Rescuing the International Criminal Court

The fact that the International Criminal Court has survived this long is something of a miracle, given George W. Bush's hostility towards it. Unfortunately, this is its only notable achievement.
This post was published on the now-closed HuffPost Contributor platform. Contributors control their own work and posted freely to our site. If you need to flag this entry as abusive, send us an email.

Diplomats are meeting in Uganda this week to review the International Criminal Court (ICC). This summit hasn't received a lot of attention in the world press, even though it offers an important opportunity to reflect on the Court's track record and address its many shortcomings.

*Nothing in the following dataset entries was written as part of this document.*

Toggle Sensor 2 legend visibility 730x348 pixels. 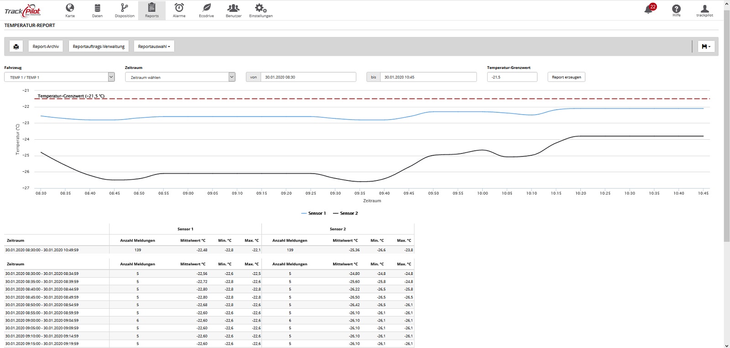tap(345, 213)
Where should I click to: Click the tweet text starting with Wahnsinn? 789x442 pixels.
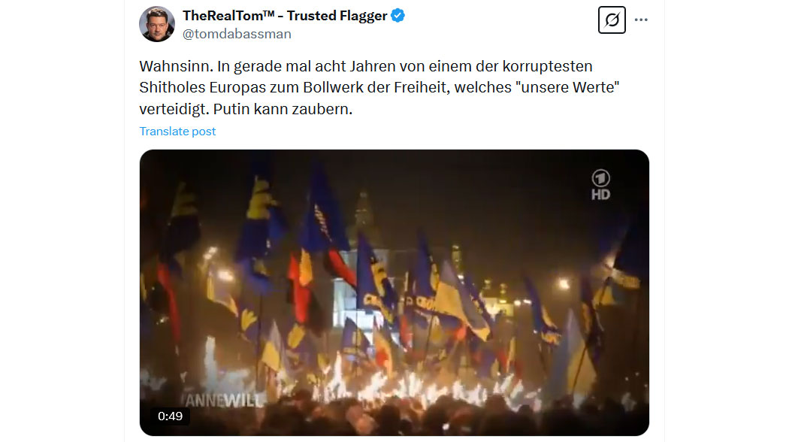pos(379,88)
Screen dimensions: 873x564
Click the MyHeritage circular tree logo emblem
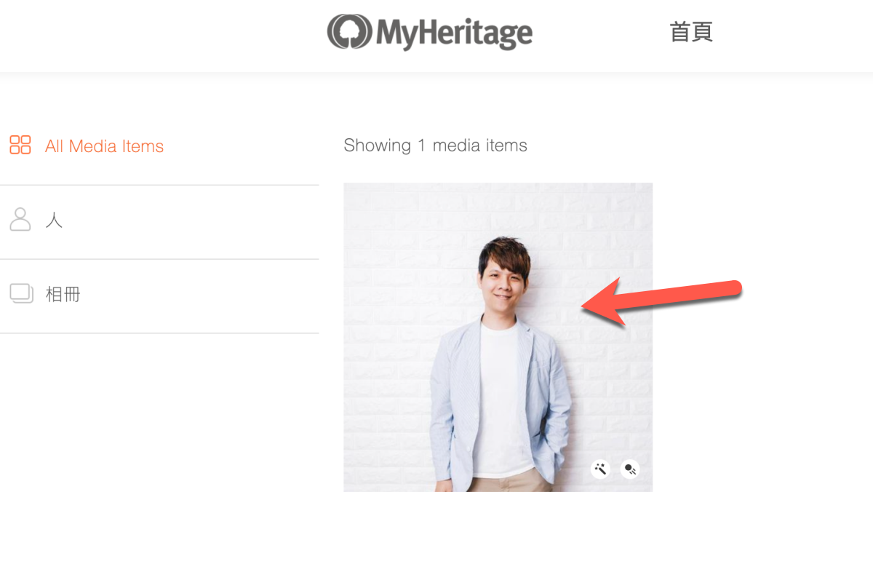[348, 32]
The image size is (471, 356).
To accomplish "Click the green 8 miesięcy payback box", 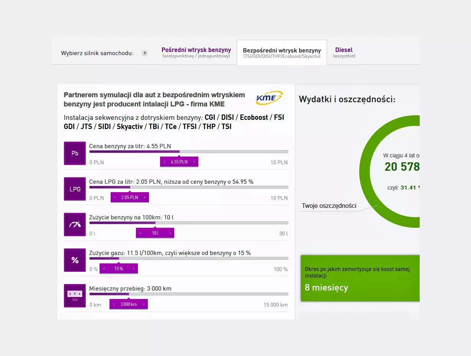I will [360, 278].
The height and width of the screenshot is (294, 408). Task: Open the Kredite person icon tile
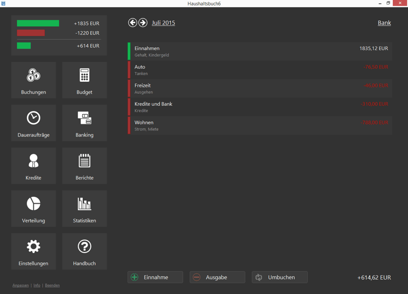click(x=34, y=166)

The founding of the International Criminal Court was a seminal point in the development of international law—finally, there exists a permanent court to address humanity's most heinous crimes.

That the ICC has survived this long is something of a miracle given George W. Bush's hostility towards it. Unfortunately, this is its only notable achievement. Many of the ICC's most prominent indictees, such as the Joseph Kony of the Lord's Resistance Army (LRA) and Sudanese President Omar al-Bashir, remain on the loose. Eight years after its founding, the ICC has yet to complete a single case—compare that to the criminal tribunals in Rwanda and Yugoslavia, which took only four years to complete their first rounds of cases.

World leaders apparently indifferent to the Court's mandate, along with a chief prosecutor who seems to care more about getting his picture taken with Angelina Jolie than doing his job, are the chief reasons the ICC is on its way to becoming irrelevant.

For all the rhetoric we hear about "never again," presidents and prime ministers have over the past few years applied this idea selectively.

For example, Uganda, the host of this week's summit, applauds the ICC for indicting the rebel LRA's leaders, but condemns the Court for indicting government officials in Sudan. Uganda is not alone in applying this double standard--most African governments, perhaps worried the ICC might soon start digging up the skeletons in their closets, have also tried to shield Bashir and his cronies from prosecution.

Meanwhile, Western ICC members have begun to view the Court's indictments as little more than bargaining chips to buy peace agreements. They are able to do so because the ICC's founding statute gives the Security Council the power to "defer" specific ICC indictments for 12 months. These deferrals can be renewed as many times as the Security Council sees fit.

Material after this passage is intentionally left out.